(Source records)
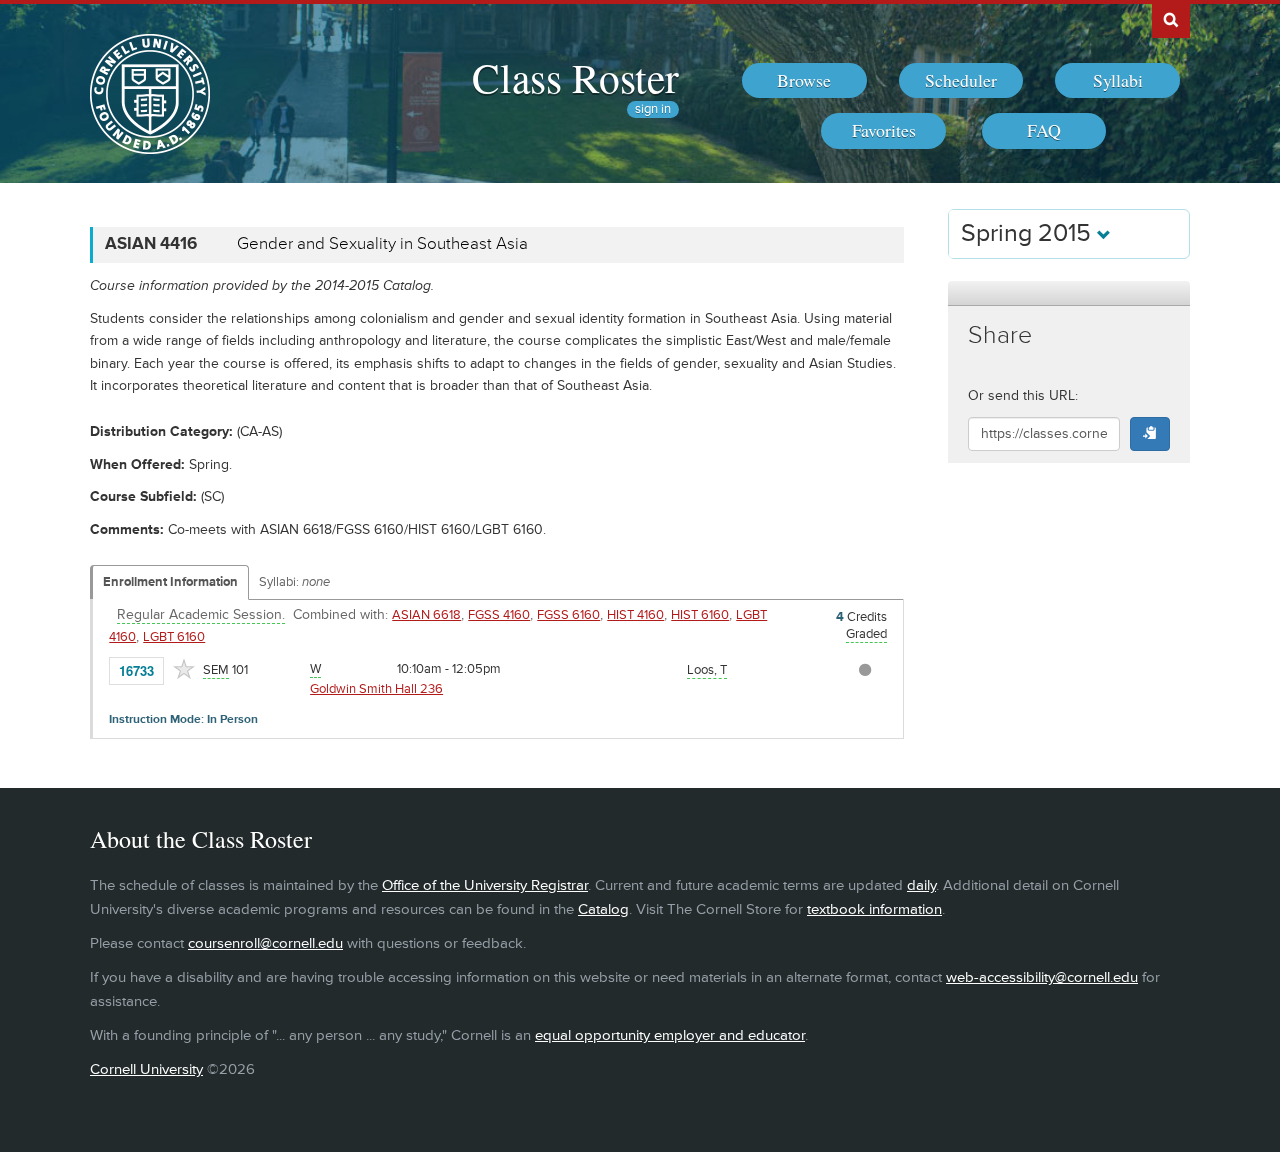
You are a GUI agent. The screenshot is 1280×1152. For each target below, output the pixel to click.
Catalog (603, 909)
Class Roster (575, 77)
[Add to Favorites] (184, 669)
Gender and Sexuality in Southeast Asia (382, 244)
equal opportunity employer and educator (670, 1035)
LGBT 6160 (174, 637)
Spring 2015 (1029, 233)
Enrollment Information (170, 582)
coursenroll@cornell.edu (265, 943)
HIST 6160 (700, 615)
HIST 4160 (635, 615)
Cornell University (146, 1069)
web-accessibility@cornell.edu (1042, 977)
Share (1000, 335)
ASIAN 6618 (426, 615)
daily (921, 885)
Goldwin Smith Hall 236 (376, 689)
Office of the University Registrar (485, 885)
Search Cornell (1171, 19)
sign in (653, 109)
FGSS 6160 (568, 615)
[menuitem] (804, 81)
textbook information (874, 909)
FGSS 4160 (499, 615)
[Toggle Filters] (1069, 293)
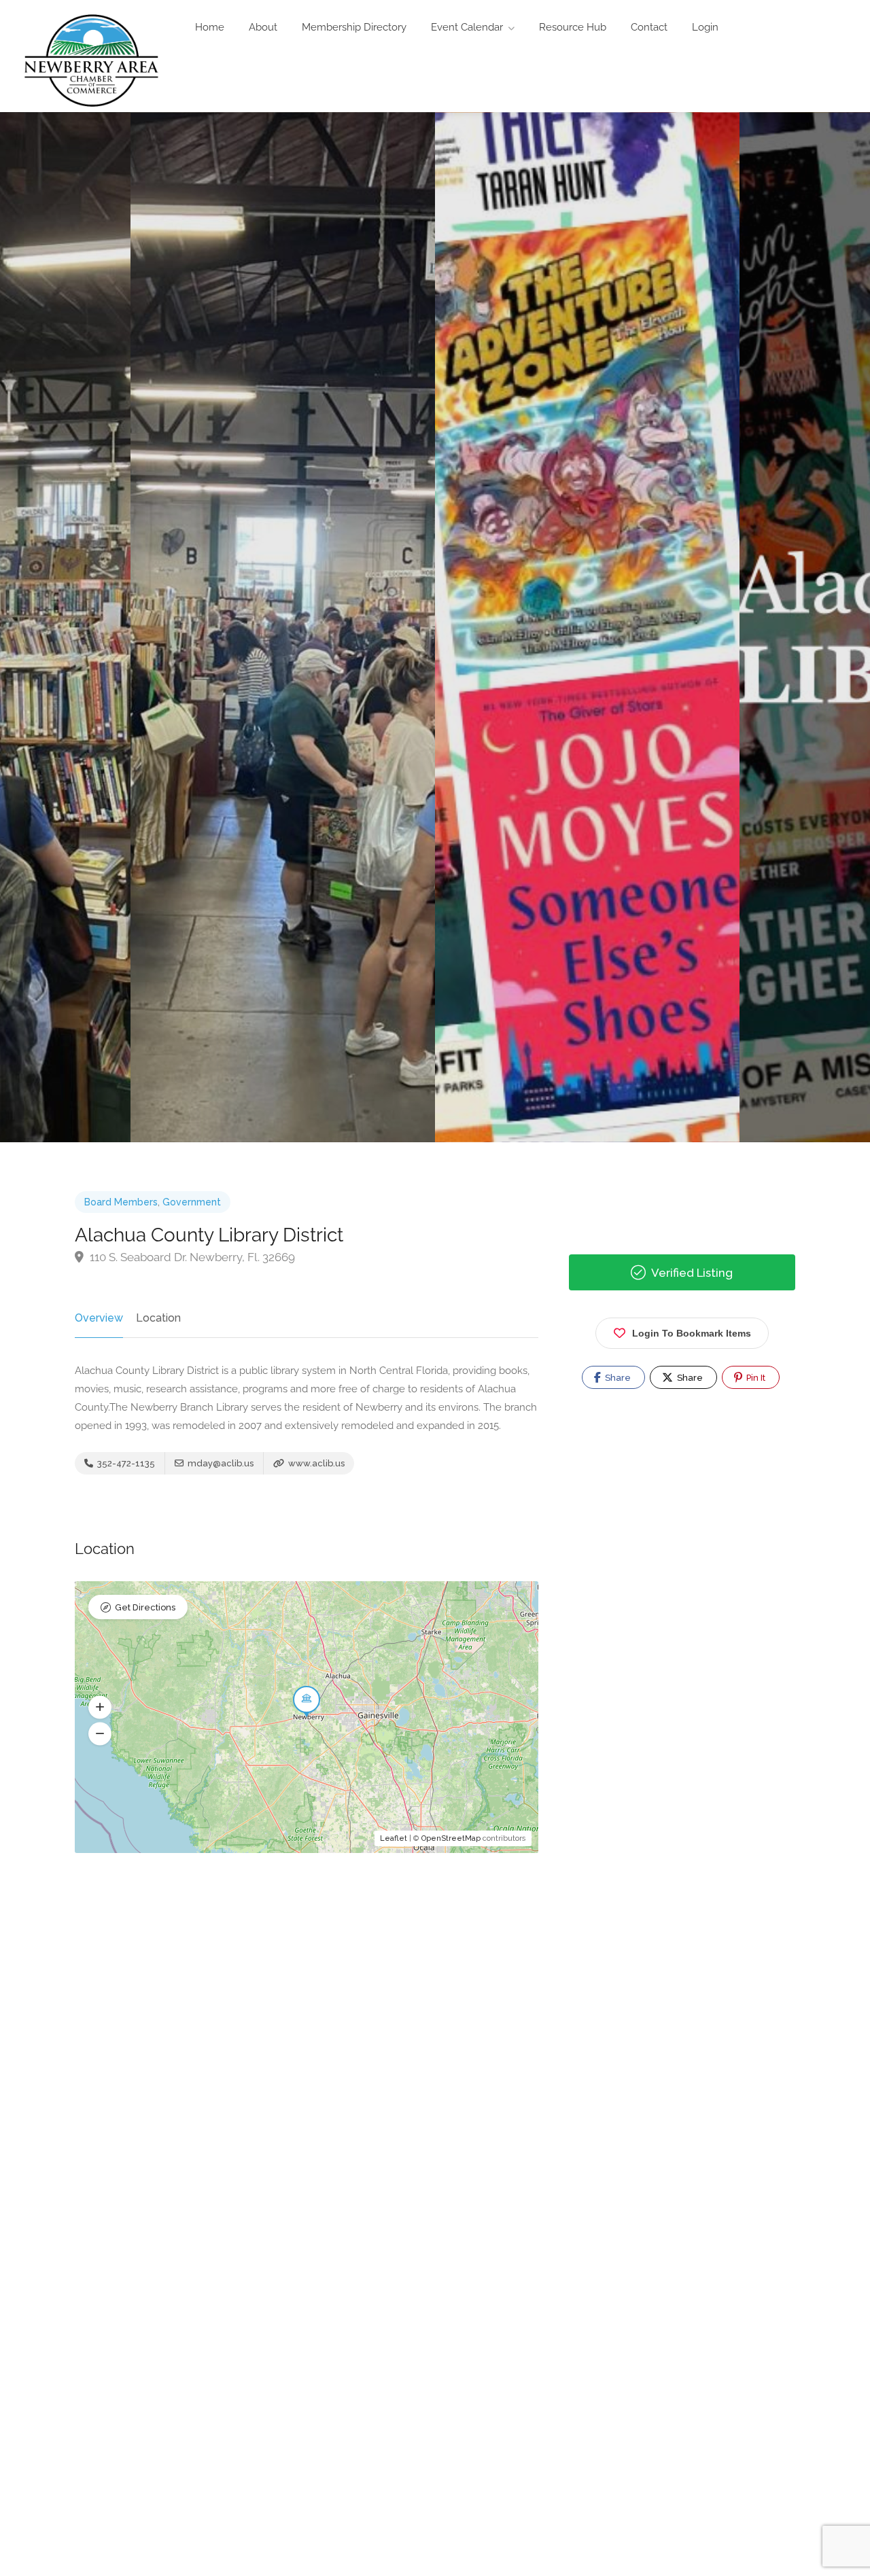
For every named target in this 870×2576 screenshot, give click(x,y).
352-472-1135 (125, 1463)
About (263, 27)
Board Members (121, 1202)
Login (705, 27)
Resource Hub (572, 27)
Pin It (754, 1378)
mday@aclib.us (220, 1463)
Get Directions (145, 1607)
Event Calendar (467, 27)
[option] (587, 627)
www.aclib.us (315, 1463)
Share (617, 1378)
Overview (99, 1317)
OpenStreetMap (451, 1838)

== AIM OF THE EXERCISE ==
Pictures are to be omitted; set down the rest of the entries exactly as given.

== SOLVED PROBLEM ==
You are a GUI agent. The screenshot is 1280×1152. For each target below, output the pixel to click.
Catalog (603, 909)
Class Roster (575, 77)
[Add to Favorites] (184, 669)
Gender and Sexuality in Southeast Asia (382, 244)
equal opportunity employer and educator (670, 1035)
LGBT 6160 (174, 637)
Spring 2015 (1029, 233)
Enrollment Information (170, 582)
coursenroll@cornell.edu (265, 943)
HIST 6160 (700, 615)
HIST 4160 (635, 615)
Cornell University (146, 1069)
web-accessibility@cornell.edu (1042, 977)
Share (1000, 335)
ASIAN 6618 (426, 615)
daily (921, 885)
Goldwin Smith Hall 236 (376, 689)
Office of the University Registrar (485, 885)
Search Cornell (1171, 19)
sign in (653, 109)
FGSS 6160 (568, 615)
[menuitem] (804, 81)
textbook information (874, 909)
FGSS 4160 (499, 615)
[Toggle Filters] (1069, 293)
For every named target in this 870×2576 screenshot, give click(x,y).
352-472-1135 (125, 1463)
About (263, 27)
Board Members (121, 1202)
Login (705, 27)
Resource Hub (572, 27)
Pin It (754, 1378)
mday@aclib.us (220, 1463)
Get Directions (145, 1607)
Event Calendar (467, 27)
[option] (587, 627)
www.aclib.us (315, 1463)
Share (617, 1378)
Overview (99, 1317)
OpenStreetMap (451, 1838)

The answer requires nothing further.